▸ **Passage fourni**

•••••

Et dans le reste du monde ? La FIFA est compétente pour ses compétitions, l’UEFA pour la Ligue des Champions et l’Europa League. Puis, «il appartient aux agences nationales antidopage de contrôler le football au jour le jour dans leur pays», explique à l’AFP Martial Saugy, l’ancien directeur du laboratoire antidopage de Lausanne, conseiller scientifique auprès de la FIFA. Or, «il y a une assez grande disparité d’efficacité entre ces agences sur la planète».

Procès symbole de la Juventus

Le dopage a toujours accompagné l’histoire du football. Et pas seulement pour le cannabis ou la cocaïne, qui fit chuter Maradona avant l’éphédrine au Mondial 1994, dernier cas positif en Coupe du monde, et a failli coûter le voyage en Russie à la star péruvienne Paolo Guerrero. En 2010, une étude du Comité olympique allemand avait révélé que l’usage de métamphétamines avait aidé la Mannschaft à accomplir le «miracle de Berne» en finale de la Coupe du monde 1954 contre la Hongrie. En 1977, c’est Franz Beckenbauer, qui dévoile, dans le magazine Stern, l’existence des autotransfusions sanguines, pratique désormais interdite mais peu détectable.

Puis, ce sera le tour de la pharmacie de la Juventus Turin dans les années 90. Le procès d’un dirigeant et du médecin du club avait mis en lumière l’usage détourné de nombreux médicaments autorisés comme le Neoton, une créatine injectable réservée aux insuffisants cardiaques, des antidépresseurs ou des perfusions de fortifiants.

Au final, les débats ont débouché en 2007 sur une relaxe générale, en partie pour prescription. Et l’usage d’EPO, qui a plané tout au long du procès, n’a pas été retenu, en dépit de données sanguines suspectes pour plusieurs joueurs.

•••••

Entrées de données enregistrées:
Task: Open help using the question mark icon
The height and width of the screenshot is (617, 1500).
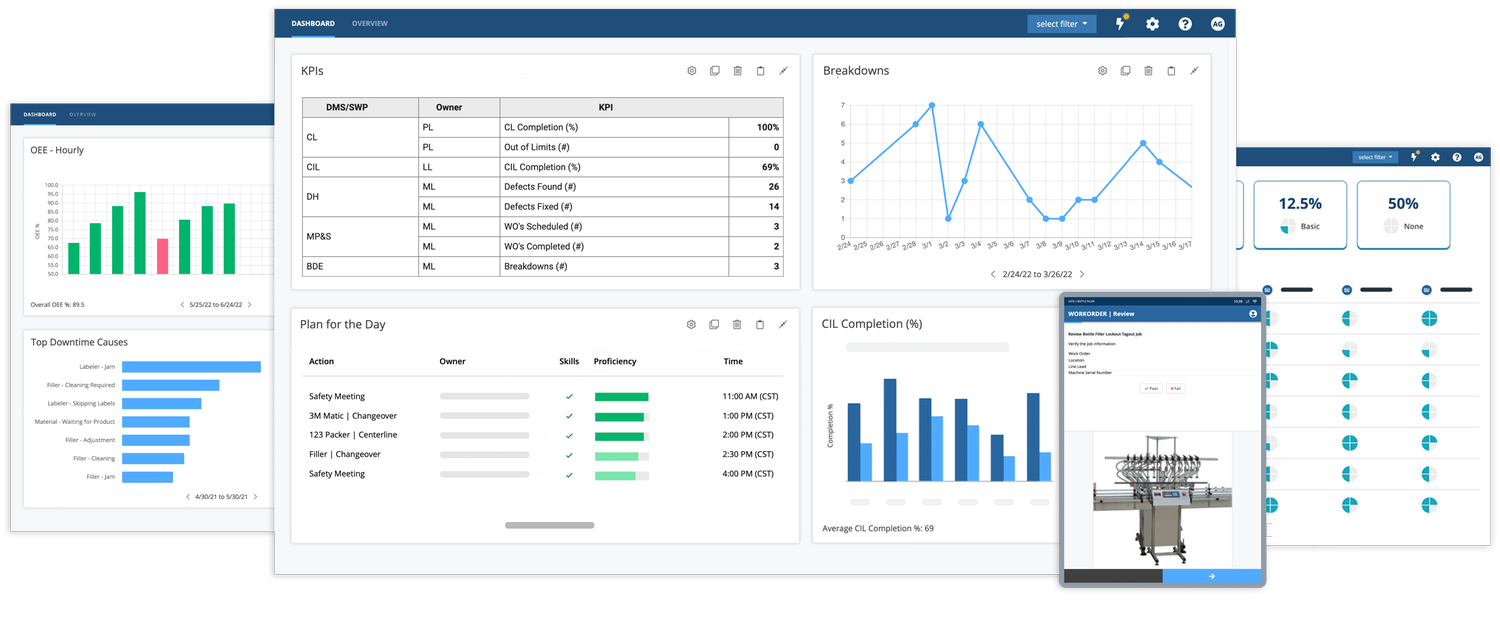Action: [1185, 23]
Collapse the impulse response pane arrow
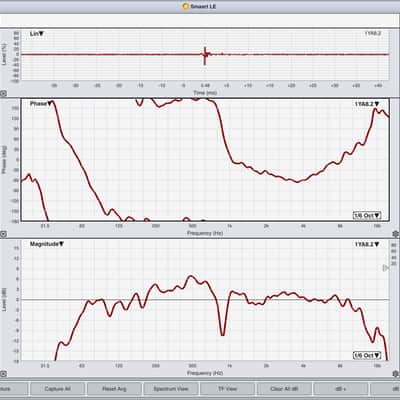The height and width of the screenshot is (400, 400). pyautogui.click(x=3, y=94)
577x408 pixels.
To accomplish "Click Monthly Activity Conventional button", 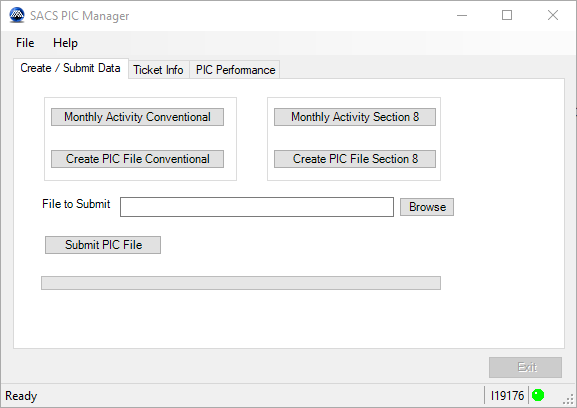I will [137, 117].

•••••

▸ **Actions demandées**
**A.** Modifiez le passage sur le dopage dans le football, de « Puis, ce sera » à « pour plusieurs joueurs. », en remplaçant « antidépresseurs » par « anti-inflammatoires ».
**B.** Poursuivez le texte sur le dopage dans le football en reprenant juste après sa dernière phrase.

▸ **Réponses rédigées**
**A.**
Puis, ce sera le tour de la pharmacie de la Juventus Turin dans les années 90. Le procès d’un dirigeant et du médecin du club avait mis en lumière l’usage détourné de nombreux médicaments autorisés comme le Neoton, une créatine injectable réservée aux insuffisants cardiaques, des anti-inflammatoires ou des perfusions de fortifiants.

Au final, les débats ont débouché en 2007 sur une relaxe générale, en partie pour prescription. Et l’usage d’EPO, qui a plané tout au long du procès, n’a pas été retenu, en dépit de données sanguines suspectes pour plusieurs joueurs.

**B.**
Blessures, récupération

«Le football demande de l’endurance, de la résistance et de l’explosivité. C’est forcément intéressant pour le dopage», explique le médecin Gérard Dine, spécialiste reconnu de ces questions. Le directeur médical de la Fédération française de football (FFF), Emmanuel Orhant, est beaucoup plus sceptique, jugeant ce sport beaucoup trop varié dans ces exigences pour trouver un intérêt à se doper dans le haut niveau. «Ce que vous allez gagner sur un aspect, vous le perdez ailleurs», résume-t-il à l’AFP. «Dans le haut niveau, il y a un calcul bénéfice-risque chez les joueurs et dans les équipes. Et le risque aujourd’hui, il est très élevé», pense Martial Saugy.

Le Français Samir Nasri a récemment été suspendu six mois par l’UEFA pour une perfusion intraveineuse de vitamines, une pratique prohibée. Le joueur ne s’est pas fait pincer lors d’un contrôle, mais à cause des indiscrétions, sur Twitter, de la clinique américaine qui l’avait traité. Pour plusieurs experts de l’antidopage, c’est dans les phases de récupération et de blessures qu’il faut être vigilant. Or, la très grande majorité des contrôles dans le monde ont lieu en compétition. «Ceux qui se font prendre en compétition aujourd’hui, ils se font prendre avec les vieux produits», explique Gérard Dine. «On peut aussi jouer avec la réglementation pour les béta-2 agonistes (anti-asthme) et les corticoïdes», ajoute-t-il. Des zones grises qui concernent tous les sports.